### TASK PROMPT:
Beginning with the line in which "Tap FREE Delivery Sunday text" appears, transcribe each line word for word until the records end. Do not include pictures.

### TASK MATERIAL:
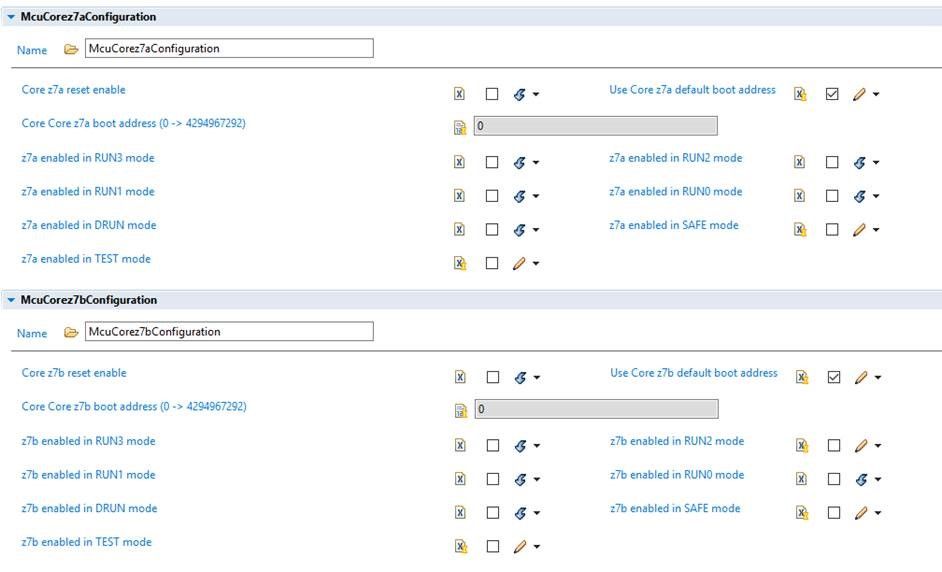The height and width of the screenshot is (572, 942).
Task: Collapse the McuCorez7bConfiguration section
Action: [x=11, y=300]
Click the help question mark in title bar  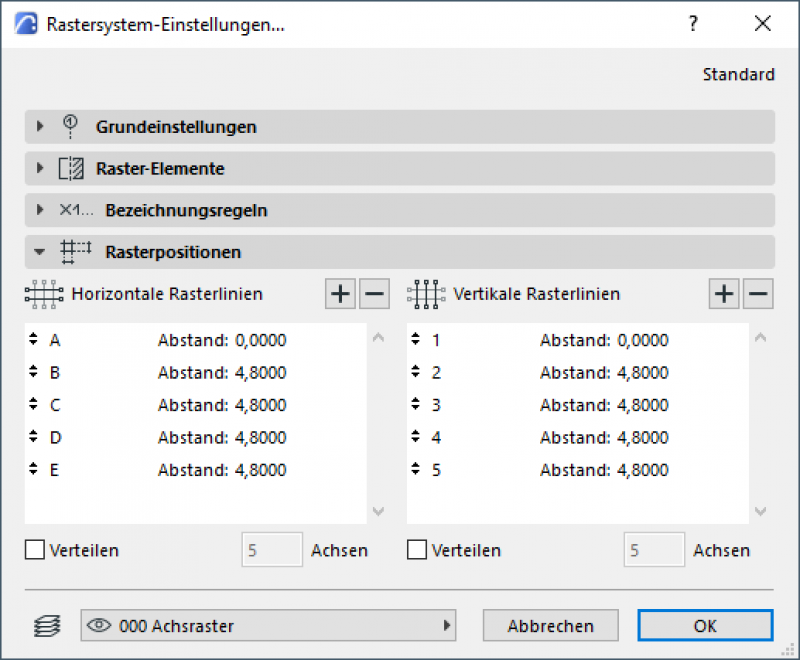click(693, 25)
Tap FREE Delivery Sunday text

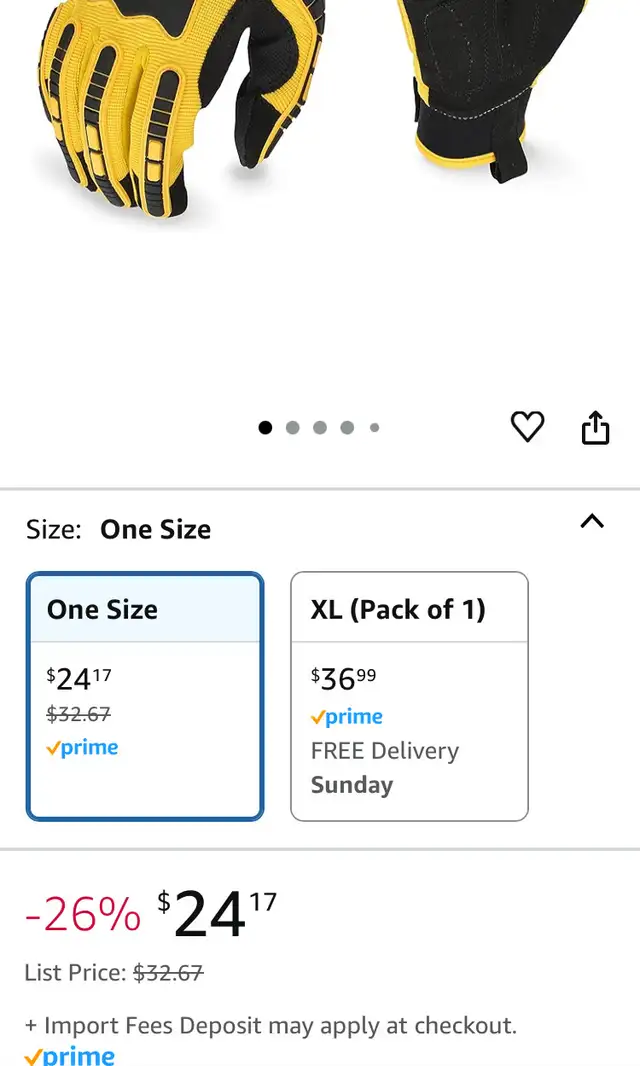coord(385,768)
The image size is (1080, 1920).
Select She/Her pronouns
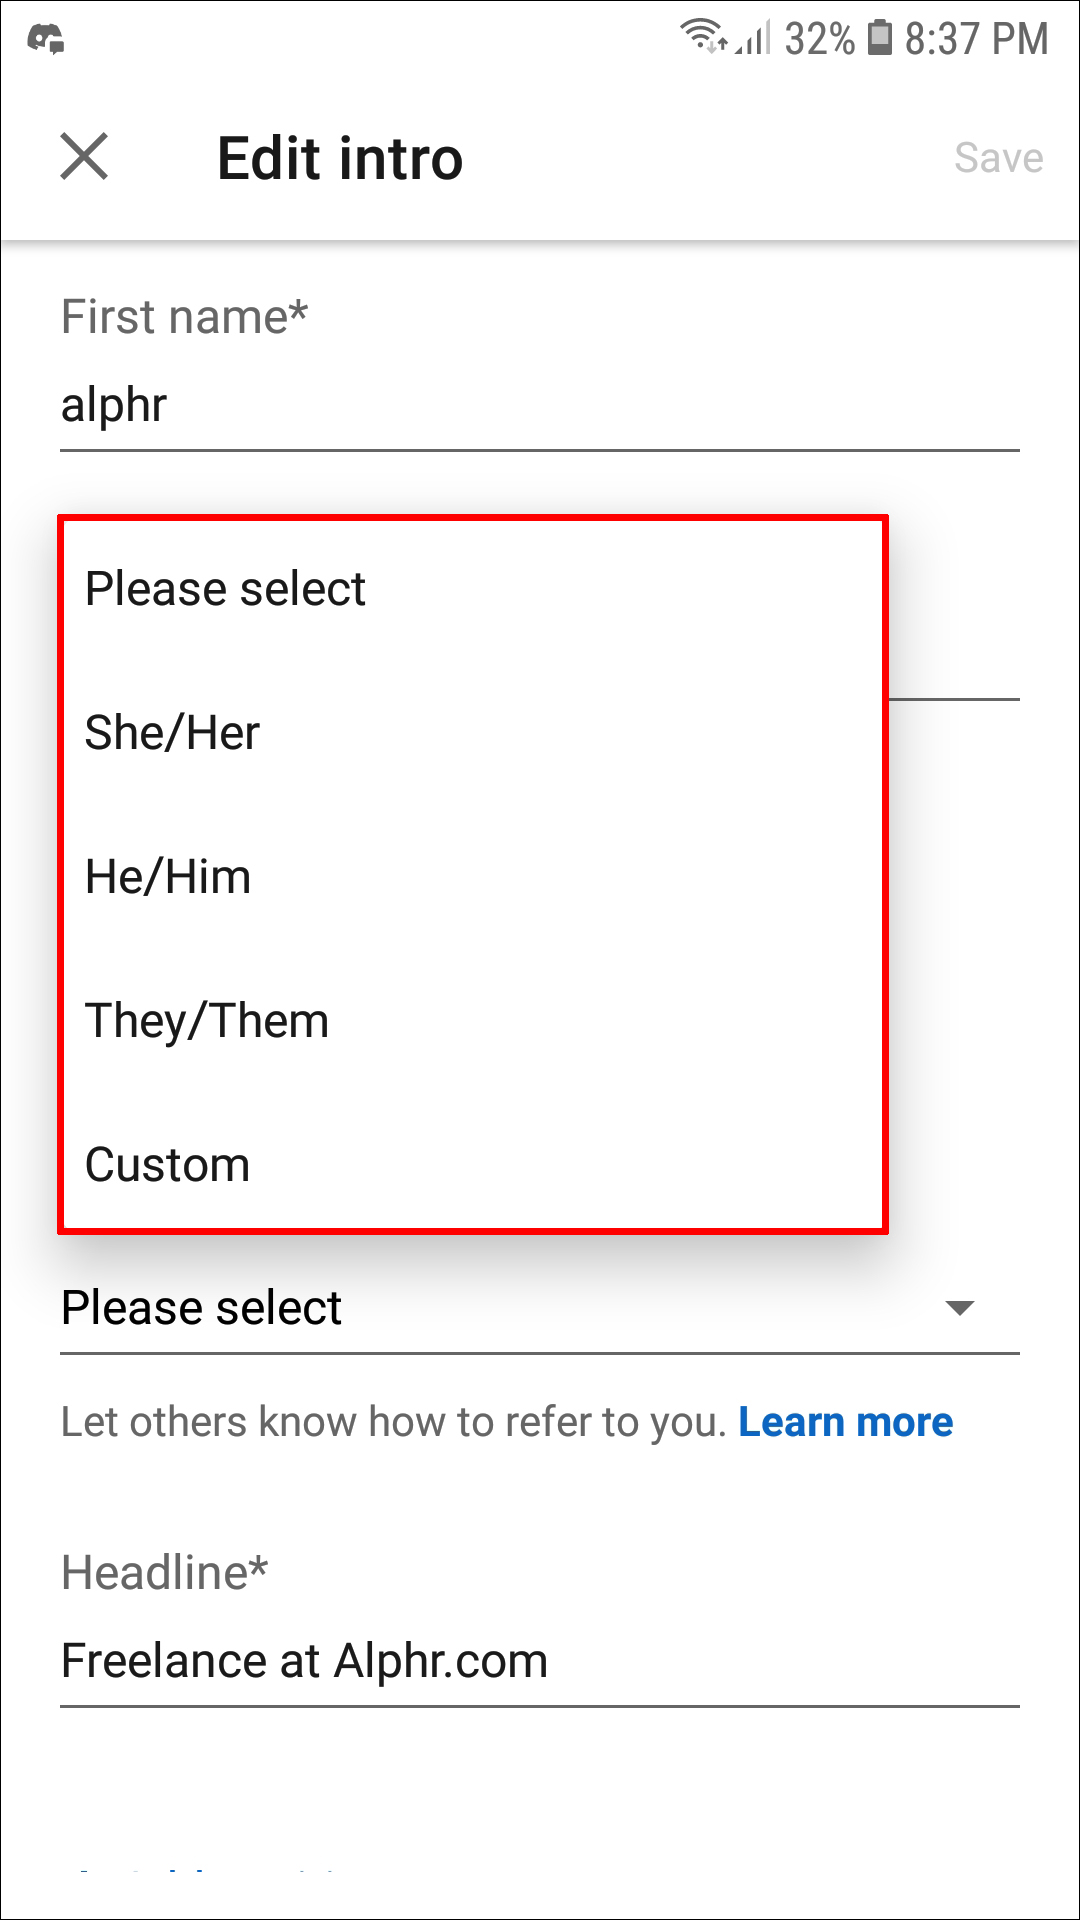click(172, 732)
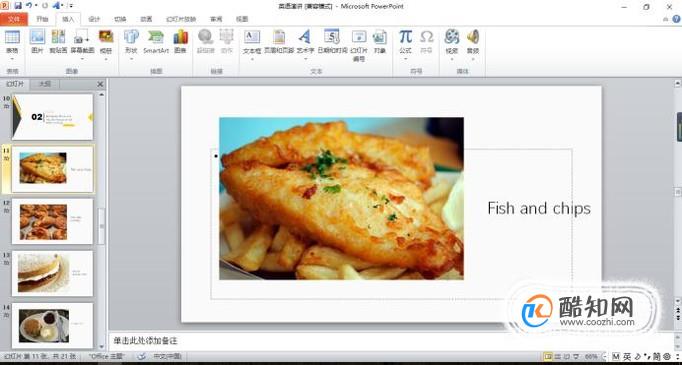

### ANSWER FOR THIS EXERCISE:
Tap FREE Delivery Sunday text

coord(385,768)
The image size is (1080, 1920).
Select She/Her pronouns
click(172, 732)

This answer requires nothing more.